> _What to work on_: Please write out each of the records below word for word, keeping every line as it appears.

> _Data provided_:
○ ○ ○ ○

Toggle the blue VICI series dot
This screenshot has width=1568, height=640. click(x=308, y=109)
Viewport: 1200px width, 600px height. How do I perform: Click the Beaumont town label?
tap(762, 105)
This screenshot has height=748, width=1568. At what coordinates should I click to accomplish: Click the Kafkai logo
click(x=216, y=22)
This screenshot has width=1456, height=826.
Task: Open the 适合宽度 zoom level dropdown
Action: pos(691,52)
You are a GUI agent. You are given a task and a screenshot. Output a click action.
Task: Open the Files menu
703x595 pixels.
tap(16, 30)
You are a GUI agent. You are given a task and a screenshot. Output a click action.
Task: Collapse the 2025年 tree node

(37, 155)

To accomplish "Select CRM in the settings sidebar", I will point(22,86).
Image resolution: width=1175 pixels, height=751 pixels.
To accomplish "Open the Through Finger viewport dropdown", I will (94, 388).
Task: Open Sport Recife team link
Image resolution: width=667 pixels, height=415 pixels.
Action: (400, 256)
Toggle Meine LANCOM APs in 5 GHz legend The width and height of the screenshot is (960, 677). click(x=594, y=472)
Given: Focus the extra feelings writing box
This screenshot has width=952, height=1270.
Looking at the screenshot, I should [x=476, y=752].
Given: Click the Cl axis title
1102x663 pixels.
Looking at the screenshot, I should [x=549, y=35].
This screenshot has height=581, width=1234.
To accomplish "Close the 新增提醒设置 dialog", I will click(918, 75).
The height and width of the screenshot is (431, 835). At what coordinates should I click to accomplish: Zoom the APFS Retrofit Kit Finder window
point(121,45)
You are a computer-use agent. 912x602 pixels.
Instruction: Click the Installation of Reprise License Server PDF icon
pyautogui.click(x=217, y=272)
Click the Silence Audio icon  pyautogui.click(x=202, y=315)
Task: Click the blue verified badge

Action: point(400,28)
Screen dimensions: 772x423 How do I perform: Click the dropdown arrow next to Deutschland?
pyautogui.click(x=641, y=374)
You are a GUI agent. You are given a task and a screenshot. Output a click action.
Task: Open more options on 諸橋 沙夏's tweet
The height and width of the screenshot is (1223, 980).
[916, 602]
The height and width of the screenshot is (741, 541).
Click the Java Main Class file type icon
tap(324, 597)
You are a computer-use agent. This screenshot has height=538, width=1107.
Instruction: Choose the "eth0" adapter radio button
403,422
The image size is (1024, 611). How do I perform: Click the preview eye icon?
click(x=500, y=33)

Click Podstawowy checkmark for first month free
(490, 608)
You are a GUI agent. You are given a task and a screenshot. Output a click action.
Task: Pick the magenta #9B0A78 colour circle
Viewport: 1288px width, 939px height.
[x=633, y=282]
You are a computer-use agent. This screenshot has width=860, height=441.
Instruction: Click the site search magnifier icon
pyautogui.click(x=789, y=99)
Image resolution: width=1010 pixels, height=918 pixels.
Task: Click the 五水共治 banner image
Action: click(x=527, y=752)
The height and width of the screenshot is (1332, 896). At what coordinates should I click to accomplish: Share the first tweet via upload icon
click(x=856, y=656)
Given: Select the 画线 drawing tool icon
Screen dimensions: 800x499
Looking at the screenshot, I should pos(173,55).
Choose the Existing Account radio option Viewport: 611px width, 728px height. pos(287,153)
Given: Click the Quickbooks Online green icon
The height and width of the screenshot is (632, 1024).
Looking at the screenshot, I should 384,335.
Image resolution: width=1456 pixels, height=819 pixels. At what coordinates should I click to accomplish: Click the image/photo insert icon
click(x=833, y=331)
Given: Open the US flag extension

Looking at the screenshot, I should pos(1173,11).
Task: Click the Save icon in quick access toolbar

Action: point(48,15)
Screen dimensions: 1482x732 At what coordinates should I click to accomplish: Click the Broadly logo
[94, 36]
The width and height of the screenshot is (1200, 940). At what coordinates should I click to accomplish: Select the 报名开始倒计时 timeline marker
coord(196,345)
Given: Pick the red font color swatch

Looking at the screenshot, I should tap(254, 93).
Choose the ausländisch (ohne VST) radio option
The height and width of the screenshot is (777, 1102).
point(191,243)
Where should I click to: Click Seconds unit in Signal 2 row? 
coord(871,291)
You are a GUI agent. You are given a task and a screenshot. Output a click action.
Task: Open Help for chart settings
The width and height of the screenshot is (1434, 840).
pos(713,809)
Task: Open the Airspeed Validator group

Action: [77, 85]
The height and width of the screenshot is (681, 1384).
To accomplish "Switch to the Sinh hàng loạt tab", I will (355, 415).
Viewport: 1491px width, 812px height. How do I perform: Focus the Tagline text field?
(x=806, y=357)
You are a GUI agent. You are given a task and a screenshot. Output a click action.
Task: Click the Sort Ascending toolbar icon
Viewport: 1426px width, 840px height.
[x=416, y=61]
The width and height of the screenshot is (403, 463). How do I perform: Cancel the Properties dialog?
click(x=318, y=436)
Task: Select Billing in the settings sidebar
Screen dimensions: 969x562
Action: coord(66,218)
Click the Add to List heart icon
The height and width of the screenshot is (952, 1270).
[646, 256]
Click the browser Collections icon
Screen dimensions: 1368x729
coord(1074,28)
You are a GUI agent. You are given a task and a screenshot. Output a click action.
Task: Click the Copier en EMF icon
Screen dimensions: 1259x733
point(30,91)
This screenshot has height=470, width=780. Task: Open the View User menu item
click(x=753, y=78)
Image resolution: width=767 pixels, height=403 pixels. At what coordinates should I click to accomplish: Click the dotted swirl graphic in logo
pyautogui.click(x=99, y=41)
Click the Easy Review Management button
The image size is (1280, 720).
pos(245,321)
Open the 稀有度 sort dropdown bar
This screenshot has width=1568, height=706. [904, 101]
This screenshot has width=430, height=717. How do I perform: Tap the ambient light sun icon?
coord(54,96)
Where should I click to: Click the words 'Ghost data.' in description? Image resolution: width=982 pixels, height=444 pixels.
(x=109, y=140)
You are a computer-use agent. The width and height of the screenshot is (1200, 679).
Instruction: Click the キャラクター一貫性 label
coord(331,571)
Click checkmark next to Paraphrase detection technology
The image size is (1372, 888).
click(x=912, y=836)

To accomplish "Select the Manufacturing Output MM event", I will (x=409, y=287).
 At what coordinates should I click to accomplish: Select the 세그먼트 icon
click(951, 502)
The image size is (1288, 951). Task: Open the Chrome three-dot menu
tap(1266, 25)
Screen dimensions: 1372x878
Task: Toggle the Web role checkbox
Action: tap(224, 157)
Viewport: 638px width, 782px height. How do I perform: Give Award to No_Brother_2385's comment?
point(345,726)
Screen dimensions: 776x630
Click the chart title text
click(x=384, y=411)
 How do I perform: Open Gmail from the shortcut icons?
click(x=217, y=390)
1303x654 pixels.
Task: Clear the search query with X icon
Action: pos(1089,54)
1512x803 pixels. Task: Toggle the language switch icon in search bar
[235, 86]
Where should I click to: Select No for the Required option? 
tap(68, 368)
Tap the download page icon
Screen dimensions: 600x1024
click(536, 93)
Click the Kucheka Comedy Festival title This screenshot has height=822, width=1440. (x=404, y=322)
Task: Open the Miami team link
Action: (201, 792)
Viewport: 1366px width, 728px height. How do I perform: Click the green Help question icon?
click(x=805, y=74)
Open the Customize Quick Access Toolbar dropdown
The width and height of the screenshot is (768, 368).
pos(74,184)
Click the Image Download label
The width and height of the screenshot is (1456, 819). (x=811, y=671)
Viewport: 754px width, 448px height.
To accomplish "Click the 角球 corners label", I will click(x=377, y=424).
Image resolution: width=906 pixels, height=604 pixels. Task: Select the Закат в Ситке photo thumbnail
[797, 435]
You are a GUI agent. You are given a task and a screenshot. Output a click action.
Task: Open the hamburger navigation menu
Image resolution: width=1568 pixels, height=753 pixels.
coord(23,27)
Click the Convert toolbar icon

○ ○ ○ ○

> _Completed task_:
Toggle the blue VICI series dot
This screenshot has width=1568, height=640. click(x=308, y=109)
Viewport: 1200px width, 600px height. How do I perform: Click the Beaumont town label?
tap(762, 105)
This screenshot has height=748, width=1568. At what coordinates should I click to accomplish: Click the Kafkai logo
click(x=216, y=22)
This screenshot has width=1456, height=826.
Task: Open the 适合宽度 zoom level dropdown
Action: pos(691,52)
You are a GUI agent. You are given a task and a screenshot. Output a click action.
Task: Open the Files menu
703x595 pixels.
tap(16, 30)
You are a GUI agent. You are given a task and a screenshot. Output a click action.
Task: Collapse the 2025年 tree node

(37, 155)

To accomplish "Select CRM in the settings sidebar", I will point(22,86).
Image resolution: width=1175 pixels, height=751 pixels.
To accomplish "Open the Through Finger viewport dropdown", I will (94, 388).
Task: Open Sport Recife team link
Image resolution: width=667 pixels, height=415 pixels.
Action: (400, 256)
Toggle Meine LANCOM APs in 5 GHz legend The width and height of the screenshot is (960, 677). click(x=594, y=472)
Given: Focus the extra feelings writing box
This screenshot has width=952, height=1270.
Looking at the screenshot, I should [x=476, y=752].
Given: Click the Cl axis title
1102x663 pixels.
Looking at the screenshot, I should [x=549, y=35].
This screenshot has height=581, width=1234.
To accomplish "Close the 新增提醒设置 dialog", I will click(918, 75).
The height and width of the screenshot is (431, 835). At what coordinates should I click to accomplish: Zoom the APFS Retrofit Kit Finder window
point(121,45)
You are a computer-use agent. 912x602 pixels.
Instruction: Click the Installation of Reprise License Server PDF icon
pyautogui.click(x=217, y=272)
Click the Silence Audio icon  pyautogui.click(x=202, y=315)
Task: Click the blue verified badge

Action: point(400,28)
Screen dimensions: 772x423 How do I perform: Click the dropdown arrow next to Deutschland?
pyautogui.click(x=641, y=374)
You are a GUI agent. You are given a task and a screenshot. Output a click action.
Task: Open more options on 諸橋 沙夏's tweet
The height and width of the screenshot is (1223, 980).
[916, 602]
The height and width of the screenshot is (741, 541).
Click the Java Main Class file type icon
tap(324, 597)
You are a computer-use agent. This screenshot has height=538, width=1107.
Instruction: Choose the "eth0" adapter radio button
403,422
The image size is (1024, 611). How do I perform: Click the preview eye icon?
click(x=500, y=33)

Click Podstawowy checkmark for first month free
(490, 608)
You are a GUI agent. You are given a task and a screenshot. Output a click action.
Task: Pick the magenta #9B0A78 colour circle
Viewport: 1288px width, 939px height.
[x=633, y=282]
You are a computer-use agent. This screenshot has width=860, height=441.
Instruction: Click the site search magnifier icon
pyautogui.click(x=789, y=99)
Image resolution: width=1010 pixels, height=918 pixels.
Task: Click the 五水共治 banner image
Action: click(x=527, y=752)
The height and width of the screenshot is (1332, 896). At what coordinates should I click to accomplish: Share the first tweet via upload icon
click(x=856, y=656)
Given: Select the 画线 drawing tool icon
Screen dimensions: 800x499
Looking at the screenshot, I should pos(173,55).
Choose the Existing Account radio option Viewport: 611px width, 728px height. pos(287,153)
Given: Click the Quickbooks Online green icon
The height and width of the screenshot is (632, 1024).
Looking at the screenshot, I should 384,335.
Image resolution: width=1456 pixels, height=819 pixels. At what coordinates should I click to accomplish: Click the image/photo insert icon
click(x=833, y=331)
Given: Open the US flag extension

Looking at the screenshot, I should pos(1173,11).
Task: Click the Save icon in quick access toolbar

Action: point(48,15)
Screen dimensions: 1482x732 At what coordinates should I click to accomplish: Click the Broadly logo
[94, 36]
The width and height of the screenshot is (1200, 940). At what coordinates should I click to accomplish: Select the 报名开始倒计时 timeline marker
coord(196,345)
Given: Pick the red font color swatch

Looking at the screenshot, I should tap(254, 93).
Choose the ausländisch (ohne VST) radio option
The height and width of the screenshot is (777, 1102).
point(191,243)
Where should I click to: Click Seconds unit in Signal 2 row? 
coord(871,291)
You are a GUI agent. You are given a task and a screenshot. Output a click action.
Task: Open Help for chart settings
The width and height of the screenshot is (1434, 840).
pos(713,809)
Task: Open the Airspeed Validator group

Action: [77, 85]
The height and width of the screenshot is (681, 1384).
To accomplish "Switch to the Sinh hàng loạt tab", I will (355, 415).
Viewport: 1491px width, 812px height. How do I perform: Focus the Tagline text field?
(x=806, y=357)
You are a GUI agent. You are given a task and a screenshot. Output a click action.
Task: Click the Sort Ascending toolbar icon
Viewport: 1426px width, 840px height.
[x=416, y=61]
The width and height of the screenshot is (403, 463). How do I perform: Cancel the Properties dialog?
click(x=318, y=436)
Task: Select Billing in the settings sidebar
Screen dimensions: 969x562
Action: coord(66,218)
Click the Add to List heart icon
The height and width of the screenshot is (952, 1270).
[646, 256]
Click the browser Collections icon
Screen dimensions: 1368x729
coord(1074,28)
You are a GUI agent. You are given a task and a screenshot. Output a click action.
Task: Click the Copier en EMF icon
Screen dimensions: 1259x733
point(30,91)
This screenshot has height=470, width=780. Task: Open the View User menu item
click(x=753, y=78)
Image resolution: width=767 pixels, height=403 pixels. At what coordinates should I click to accomplish: Click the dotted swirl graphic in logo
pyautogui.click(x=99, y=41)
Click the Easy Review Management button
The image size is (1280, 720).
pos(245,321)
Open the 稀有度 sort dropdown bar
This screenshot has width=1568, height=706. [904, 101]
This screenshot has width=430, height=717. How do I perform: Tap the ambient light sun icon?
coord(54,96)
Where should I click to: Click the words 'Ghost data.' in description? Image resolution: width=982 pixels, height=444 pixels.
(x=109, y=140)
You are a computer-use agent. The width and height of the screenshot is (1200, 679).
Instruction: Click the キャラクター一貫性 label
coord(331,571)
Click checkmark next to Paraphrase detection technology
The image size is (1372, 888).
click(x=912, y=836)

To accomplish "Select the Manufacturing Output MM event", I will (x=409, y=287).
 At what coordinates should I click to accomplish: Select the 세그먼트 icon
click(951, 502)
The image size is (1288, 951). Task: Open the Chrome three-dot menu
tap(1266, 25)
Screen dimensions: 1372x878
Task: Toggle the Web role checkbox
Action: tap(224, 157)
Viewport: 638px width, 782px height. How do I perform: Give Award to No_Brother_2385's comment?
point(345,726)
Screen dimensions: 776x630
Click the chart title text
click(x=384, y=411)
 How do I perform: Open Gmail from the shortcut icons?
click(x=217, y=390)
1303x654 pixels.
Task: Clear the search query with X icon
Action: pos(1089,54)
1512x803 pixels. Task: Toggle the language switch icon in search bar
[235, 86]
Where should I click to: Select No for the Required option? 
tap(68, 368)
Tap the download page icon
Screen dimensions: 600x1024
click(536, 93)
Click the Kucheka Comedy Festival title This screenshot has height=822, width=1440. (x=404, y=322)
Task: Open the Miami team link
Action: (201, 792)
Viewport: 1366px width, 728px height. How do I perform: Click the green Help question icon?
click(x=805, y=74)
Open the Customize Quick Access Toolbar dropdown
The width and height of the screenshot is (768, 368).
pos(74,184)
Click the Image Download label
The width and height of the screenshot is (1456, 819). (x=811, y=671)
Viewport: 754px width, 448px height.
To accomplish "Click the 角球 corners label", I will click(x=377, y=424).
Image resolution: width=906 pixels, height=604 pixels. Task: Select the Закат в Ситке photo thumbnail
[797, 435]
You are a GUI agent. You are given a task and a screenshot. Output a click action.
Task: Open the hamburger navigation menu
Image resolution: width=1568 pixels, height=753 pixels.
coord(23,27)
Click the Convert toolbar icon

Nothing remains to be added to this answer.